Most tenants will find themselves getting fined at some point for doing something totally normal that doesn’t even seem like a violation. Many will outright refuse to pay the fine and it will all fall on you. It’s just more of a risk to you when your HOA property is a rental.
You will be responsible for the previous owner’s violations
Anytime you purchase property governed by an HOA, you become legally responsible for the former owner’s violations, including unpaid fines. Many people find this out the hard way when they buy a home from an auction as-is for what looks like a great deal, and don’t realize it comes with some hefty fines.
The only way to know what you’re getting into is to request an HOA estoppel or certificate before the sale closes. With this information, you can stipulate that the seller must pay all outstanding fees before the sale will be completed. It’s also wise to request documentation from the HOA to confirm that the property has no violations or outstanding fees, and isn’t in collections.
An HOA can foreclose on your property
Despite the fact that you have a mortgage, an HOA can foreclose on your property for unpaid fines. Never trust the word of the seller that the property is lien-free. They might be hiding the truth, or they may not have all the information.
If you’re going to buy HOA property, have an attorney conduct a title search, and then get an owner’s title insurance policy to protect yourself just in case any liens are missed during the title search.

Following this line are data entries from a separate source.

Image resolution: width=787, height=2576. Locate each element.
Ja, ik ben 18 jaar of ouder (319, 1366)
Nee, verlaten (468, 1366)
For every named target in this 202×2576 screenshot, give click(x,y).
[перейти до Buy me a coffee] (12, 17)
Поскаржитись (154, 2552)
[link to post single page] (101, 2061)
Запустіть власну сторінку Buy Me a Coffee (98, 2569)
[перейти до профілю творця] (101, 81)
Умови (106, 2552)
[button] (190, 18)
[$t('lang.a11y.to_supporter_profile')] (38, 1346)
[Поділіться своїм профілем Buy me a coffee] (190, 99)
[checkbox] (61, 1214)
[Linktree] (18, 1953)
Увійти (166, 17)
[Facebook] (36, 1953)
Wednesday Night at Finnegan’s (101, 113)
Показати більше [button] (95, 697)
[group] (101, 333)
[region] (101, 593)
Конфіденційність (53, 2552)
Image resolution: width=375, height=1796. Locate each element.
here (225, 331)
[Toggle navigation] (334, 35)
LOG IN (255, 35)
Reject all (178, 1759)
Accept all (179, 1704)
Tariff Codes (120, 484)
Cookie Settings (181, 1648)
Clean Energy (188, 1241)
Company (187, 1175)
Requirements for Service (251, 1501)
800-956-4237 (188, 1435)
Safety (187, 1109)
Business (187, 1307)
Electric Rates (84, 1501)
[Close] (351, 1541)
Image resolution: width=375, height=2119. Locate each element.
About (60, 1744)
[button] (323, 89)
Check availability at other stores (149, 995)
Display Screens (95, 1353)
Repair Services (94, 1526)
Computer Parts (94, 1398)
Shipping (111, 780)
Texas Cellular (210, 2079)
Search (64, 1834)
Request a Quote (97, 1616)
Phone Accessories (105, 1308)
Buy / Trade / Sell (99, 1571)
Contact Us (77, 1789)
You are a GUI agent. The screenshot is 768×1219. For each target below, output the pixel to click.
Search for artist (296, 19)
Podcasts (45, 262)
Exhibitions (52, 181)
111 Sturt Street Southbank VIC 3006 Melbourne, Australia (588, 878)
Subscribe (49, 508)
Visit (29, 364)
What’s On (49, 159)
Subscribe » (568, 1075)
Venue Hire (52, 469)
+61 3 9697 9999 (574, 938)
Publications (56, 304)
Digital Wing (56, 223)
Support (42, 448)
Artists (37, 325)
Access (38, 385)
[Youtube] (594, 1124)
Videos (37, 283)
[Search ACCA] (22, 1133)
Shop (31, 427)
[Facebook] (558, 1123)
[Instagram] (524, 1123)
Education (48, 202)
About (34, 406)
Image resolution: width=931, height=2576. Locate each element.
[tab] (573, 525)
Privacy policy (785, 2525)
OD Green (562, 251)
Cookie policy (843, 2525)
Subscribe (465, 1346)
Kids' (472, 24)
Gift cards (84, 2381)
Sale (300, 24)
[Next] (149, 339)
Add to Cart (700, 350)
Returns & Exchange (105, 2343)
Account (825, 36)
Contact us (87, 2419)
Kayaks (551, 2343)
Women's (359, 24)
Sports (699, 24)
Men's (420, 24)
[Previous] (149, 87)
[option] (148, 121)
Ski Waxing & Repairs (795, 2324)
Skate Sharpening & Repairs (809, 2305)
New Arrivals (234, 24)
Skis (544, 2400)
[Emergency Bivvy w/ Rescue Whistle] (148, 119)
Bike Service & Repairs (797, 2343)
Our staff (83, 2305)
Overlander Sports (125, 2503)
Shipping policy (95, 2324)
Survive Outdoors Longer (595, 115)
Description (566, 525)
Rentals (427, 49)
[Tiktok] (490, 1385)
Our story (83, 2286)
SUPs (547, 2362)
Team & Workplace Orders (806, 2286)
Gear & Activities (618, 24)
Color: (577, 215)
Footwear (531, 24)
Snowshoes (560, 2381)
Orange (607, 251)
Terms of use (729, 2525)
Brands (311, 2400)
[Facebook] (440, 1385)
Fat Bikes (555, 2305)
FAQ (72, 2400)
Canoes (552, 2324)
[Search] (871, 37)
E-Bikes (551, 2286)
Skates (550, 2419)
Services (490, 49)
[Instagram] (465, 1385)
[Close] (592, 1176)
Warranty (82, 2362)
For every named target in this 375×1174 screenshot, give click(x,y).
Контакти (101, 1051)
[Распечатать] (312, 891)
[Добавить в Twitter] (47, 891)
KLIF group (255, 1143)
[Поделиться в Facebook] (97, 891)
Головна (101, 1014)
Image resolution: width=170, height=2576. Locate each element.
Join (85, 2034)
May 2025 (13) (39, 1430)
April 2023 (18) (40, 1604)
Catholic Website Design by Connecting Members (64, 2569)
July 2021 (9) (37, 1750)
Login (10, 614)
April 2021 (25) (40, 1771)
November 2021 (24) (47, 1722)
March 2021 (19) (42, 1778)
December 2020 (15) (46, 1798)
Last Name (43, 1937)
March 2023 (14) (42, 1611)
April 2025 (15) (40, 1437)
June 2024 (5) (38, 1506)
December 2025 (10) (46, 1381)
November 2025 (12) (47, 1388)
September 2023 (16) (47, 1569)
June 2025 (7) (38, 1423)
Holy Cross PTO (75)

The possibility of foreclosure will still exist when you rent to a tenant because you will still be held legally and financially responsible for their violations. This means one problem tenant can potentially cause you to lose your property.
You’ll have extra paperwork
In addition to hiring an attorney to perform a title search and getting an owner’s title insurance policy, you’ll also need to request a Resale Package from the HOA in order to find out about pending violations that can turn into a lien later. You won’t find this information in a title search and it won’t be covered by title insurance.
A Resale Package will also include important information like:
- Due schedules and amount
- Outstanding dues for your property
- Code violations
- Bylaws and covenants
- Articles of Incorporation
- Annual financials
- HOA budget
- Meeting minutes
- Rules and regulations
- And more
All of this is important information to have, but it creates far more work for you as a property investor. When all you want to do is buy property and rent it out, an HOA will slow you down.
HOA properties make bad rentals
At the end of the day, you won’t be able to collect more rent for a house under an HOA, so there really is no significant advantage to using one as a rental property. When it comes to HOA rentals, there are major disadvantages that are compounded by the fact that you have to trust your tenants not to violate the rules because it can cost you serious money. You can try to pass the bill to your tenant, but if they’re already violating the rules they agreed to when moving in, it’s unlikely that you’ll get them to pay unless you take them to court. Lawsuits are expensive and not worth the energy if you can avoid them.